- Given data:
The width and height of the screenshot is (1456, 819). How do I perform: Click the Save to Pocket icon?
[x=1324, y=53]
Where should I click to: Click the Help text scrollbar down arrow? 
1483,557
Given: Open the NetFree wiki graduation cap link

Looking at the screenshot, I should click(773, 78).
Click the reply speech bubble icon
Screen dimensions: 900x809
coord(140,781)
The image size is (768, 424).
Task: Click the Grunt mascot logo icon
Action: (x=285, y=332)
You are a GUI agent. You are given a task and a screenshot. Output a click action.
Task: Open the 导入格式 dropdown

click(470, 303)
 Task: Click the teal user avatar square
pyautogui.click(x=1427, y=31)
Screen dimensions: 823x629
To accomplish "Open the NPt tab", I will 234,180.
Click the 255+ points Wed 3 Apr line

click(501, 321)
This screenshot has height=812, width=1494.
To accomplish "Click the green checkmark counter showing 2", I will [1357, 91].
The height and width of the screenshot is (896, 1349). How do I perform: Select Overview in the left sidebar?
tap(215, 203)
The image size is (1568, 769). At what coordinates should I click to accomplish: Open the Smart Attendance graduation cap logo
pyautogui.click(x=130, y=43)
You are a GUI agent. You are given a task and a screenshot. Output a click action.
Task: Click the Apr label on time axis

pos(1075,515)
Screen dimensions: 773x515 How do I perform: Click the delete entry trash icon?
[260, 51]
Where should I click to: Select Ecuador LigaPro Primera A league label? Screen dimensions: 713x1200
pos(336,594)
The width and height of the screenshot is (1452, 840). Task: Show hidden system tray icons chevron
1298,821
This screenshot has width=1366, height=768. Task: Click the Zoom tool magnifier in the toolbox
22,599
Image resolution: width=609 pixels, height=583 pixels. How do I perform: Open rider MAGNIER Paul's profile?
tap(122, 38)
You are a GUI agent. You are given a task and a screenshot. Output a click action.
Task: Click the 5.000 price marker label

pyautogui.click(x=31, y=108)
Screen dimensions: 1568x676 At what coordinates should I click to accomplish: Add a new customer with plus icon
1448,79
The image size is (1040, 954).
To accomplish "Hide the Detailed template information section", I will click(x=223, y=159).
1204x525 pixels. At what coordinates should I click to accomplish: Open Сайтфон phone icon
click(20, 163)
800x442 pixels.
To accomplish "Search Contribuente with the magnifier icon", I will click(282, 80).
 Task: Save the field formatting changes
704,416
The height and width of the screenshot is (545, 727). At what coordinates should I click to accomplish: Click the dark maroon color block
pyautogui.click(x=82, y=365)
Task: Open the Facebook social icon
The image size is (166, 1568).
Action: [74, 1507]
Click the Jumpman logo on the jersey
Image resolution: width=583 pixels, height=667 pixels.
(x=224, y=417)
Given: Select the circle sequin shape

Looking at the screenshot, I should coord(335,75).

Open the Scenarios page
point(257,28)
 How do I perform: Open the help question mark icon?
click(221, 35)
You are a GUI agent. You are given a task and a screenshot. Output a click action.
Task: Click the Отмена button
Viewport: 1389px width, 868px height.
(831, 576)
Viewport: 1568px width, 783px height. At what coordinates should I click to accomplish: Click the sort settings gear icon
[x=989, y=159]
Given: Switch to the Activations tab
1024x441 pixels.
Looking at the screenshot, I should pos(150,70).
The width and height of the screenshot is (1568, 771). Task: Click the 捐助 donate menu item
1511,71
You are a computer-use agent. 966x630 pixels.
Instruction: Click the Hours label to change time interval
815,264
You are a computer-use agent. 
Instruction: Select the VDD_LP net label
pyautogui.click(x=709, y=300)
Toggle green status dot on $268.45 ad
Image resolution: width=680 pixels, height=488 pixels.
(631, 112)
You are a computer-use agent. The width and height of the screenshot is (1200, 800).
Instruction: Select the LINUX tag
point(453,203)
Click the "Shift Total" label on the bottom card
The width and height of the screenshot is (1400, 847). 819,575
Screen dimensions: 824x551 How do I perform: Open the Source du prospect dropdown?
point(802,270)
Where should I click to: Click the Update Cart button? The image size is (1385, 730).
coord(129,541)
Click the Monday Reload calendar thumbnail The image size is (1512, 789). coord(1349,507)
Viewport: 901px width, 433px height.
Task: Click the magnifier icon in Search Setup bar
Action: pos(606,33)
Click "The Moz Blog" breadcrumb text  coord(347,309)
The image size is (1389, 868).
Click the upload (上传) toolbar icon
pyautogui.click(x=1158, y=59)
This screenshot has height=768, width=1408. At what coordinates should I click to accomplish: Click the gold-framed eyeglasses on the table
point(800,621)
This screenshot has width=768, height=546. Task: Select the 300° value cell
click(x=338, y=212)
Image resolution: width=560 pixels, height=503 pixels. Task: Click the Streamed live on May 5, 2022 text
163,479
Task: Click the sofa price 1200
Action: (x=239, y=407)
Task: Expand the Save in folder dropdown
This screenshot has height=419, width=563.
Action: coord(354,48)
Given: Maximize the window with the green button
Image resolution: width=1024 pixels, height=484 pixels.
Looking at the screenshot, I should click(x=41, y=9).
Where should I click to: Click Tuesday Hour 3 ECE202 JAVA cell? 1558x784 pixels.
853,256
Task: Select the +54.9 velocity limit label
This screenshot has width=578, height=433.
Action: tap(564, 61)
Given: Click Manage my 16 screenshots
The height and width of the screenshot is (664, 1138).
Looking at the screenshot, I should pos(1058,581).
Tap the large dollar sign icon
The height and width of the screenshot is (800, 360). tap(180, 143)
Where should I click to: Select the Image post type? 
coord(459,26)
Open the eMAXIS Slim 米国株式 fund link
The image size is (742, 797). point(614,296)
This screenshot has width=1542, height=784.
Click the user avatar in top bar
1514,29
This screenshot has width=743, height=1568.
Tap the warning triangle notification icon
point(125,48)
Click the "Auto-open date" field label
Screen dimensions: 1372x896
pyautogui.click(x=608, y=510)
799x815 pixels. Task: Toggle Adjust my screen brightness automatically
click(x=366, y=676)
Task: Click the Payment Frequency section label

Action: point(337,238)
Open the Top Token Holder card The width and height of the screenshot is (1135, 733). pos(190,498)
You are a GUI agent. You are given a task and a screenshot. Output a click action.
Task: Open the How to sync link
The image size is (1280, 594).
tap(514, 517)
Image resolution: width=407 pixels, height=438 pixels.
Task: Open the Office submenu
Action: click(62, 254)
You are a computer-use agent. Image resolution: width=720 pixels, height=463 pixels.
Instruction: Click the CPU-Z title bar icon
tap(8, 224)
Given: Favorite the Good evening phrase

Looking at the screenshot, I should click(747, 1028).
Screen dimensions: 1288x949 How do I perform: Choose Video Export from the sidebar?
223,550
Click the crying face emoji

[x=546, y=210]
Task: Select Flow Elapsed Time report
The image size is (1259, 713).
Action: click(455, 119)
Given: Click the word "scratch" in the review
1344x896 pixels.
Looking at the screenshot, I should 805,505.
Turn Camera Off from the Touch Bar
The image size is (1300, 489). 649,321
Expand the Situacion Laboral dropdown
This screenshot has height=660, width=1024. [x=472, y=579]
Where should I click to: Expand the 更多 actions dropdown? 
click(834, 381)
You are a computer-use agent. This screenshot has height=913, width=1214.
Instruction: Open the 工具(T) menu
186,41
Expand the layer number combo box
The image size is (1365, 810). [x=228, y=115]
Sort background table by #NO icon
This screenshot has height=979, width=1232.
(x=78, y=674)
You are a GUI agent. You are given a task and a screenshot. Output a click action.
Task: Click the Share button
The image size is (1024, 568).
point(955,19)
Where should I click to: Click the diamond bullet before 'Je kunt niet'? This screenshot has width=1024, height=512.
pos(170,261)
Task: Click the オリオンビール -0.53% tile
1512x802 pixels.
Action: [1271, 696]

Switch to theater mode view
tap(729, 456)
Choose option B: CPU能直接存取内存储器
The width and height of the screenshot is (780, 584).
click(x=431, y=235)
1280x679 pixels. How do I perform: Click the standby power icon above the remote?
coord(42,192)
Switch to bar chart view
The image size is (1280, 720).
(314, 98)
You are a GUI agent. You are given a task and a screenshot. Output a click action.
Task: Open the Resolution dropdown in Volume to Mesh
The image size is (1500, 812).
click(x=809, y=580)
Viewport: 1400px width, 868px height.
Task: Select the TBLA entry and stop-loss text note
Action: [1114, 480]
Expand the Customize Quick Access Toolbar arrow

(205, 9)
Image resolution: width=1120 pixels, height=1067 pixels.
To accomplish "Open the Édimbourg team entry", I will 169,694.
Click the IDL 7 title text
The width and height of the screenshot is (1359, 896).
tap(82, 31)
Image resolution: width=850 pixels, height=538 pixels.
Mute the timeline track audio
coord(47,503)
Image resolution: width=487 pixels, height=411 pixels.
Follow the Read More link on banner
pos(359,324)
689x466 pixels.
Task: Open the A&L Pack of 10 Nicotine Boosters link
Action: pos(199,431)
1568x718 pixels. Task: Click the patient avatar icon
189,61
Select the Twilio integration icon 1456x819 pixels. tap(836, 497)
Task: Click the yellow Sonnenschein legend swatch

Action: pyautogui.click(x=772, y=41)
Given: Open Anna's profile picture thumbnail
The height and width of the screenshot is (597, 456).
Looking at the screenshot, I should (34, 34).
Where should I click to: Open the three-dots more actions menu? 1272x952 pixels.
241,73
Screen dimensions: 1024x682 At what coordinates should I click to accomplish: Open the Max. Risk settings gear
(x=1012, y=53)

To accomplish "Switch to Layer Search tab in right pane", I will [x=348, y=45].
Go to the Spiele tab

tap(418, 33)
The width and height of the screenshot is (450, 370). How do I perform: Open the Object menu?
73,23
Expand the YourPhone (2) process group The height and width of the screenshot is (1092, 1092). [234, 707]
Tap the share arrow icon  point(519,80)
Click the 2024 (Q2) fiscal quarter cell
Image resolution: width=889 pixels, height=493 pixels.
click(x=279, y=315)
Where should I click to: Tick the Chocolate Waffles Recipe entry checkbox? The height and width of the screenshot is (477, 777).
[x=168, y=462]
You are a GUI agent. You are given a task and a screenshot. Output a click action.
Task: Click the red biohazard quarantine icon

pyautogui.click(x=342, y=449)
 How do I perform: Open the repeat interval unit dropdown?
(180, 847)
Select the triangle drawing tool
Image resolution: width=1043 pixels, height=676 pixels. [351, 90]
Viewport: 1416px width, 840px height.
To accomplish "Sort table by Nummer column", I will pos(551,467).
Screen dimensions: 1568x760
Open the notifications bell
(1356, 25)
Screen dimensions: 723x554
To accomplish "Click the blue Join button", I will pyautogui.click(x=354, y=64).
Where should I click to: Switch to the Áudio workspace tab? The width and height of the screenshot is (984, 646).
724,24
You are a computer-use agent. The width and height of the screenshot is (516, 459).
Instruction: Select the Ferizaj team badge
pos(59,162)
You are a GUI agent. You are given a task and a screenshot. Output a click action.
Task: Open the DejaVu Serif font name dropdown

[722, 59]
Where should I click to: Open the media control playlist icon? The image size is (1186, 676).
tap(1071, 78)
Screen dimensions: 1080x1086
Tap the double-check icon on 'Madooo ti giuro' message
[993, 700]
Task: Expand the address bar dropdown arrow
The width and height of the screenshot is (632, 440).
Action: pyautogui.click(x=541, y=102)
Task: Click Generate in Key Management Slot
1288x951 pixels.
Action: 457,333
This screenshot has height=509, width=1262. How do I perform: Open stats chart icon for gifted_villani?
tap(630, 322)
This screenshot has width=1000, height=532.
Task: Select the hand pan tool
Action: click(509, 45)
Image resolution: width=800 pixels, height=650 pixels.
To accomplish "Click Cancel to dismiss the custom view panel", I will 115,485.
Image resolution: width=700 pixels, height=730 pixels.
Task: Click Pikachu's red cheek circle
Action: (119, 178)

- Set task:
Lay out everything from the line containing "Where should I click to: Click Tuesday" down to the line containing "Action: tap(564, 61)" as a two-column CSV with the header instruction,click. Give each instruction its own CSV row, with the instruction text in the first field and its click answer in the second, quoting every field and turning line breaks into spaces.

- Final result:
instruction,click
"Where should I click to: Click Tuesday Hour 3 ECE202 JAVA cell? 1558x784 pixels.","853,256"
"Task: Select the +54.9 velocity limit label This screenshot has width=578, height=433.","Action: tap(564, 61)"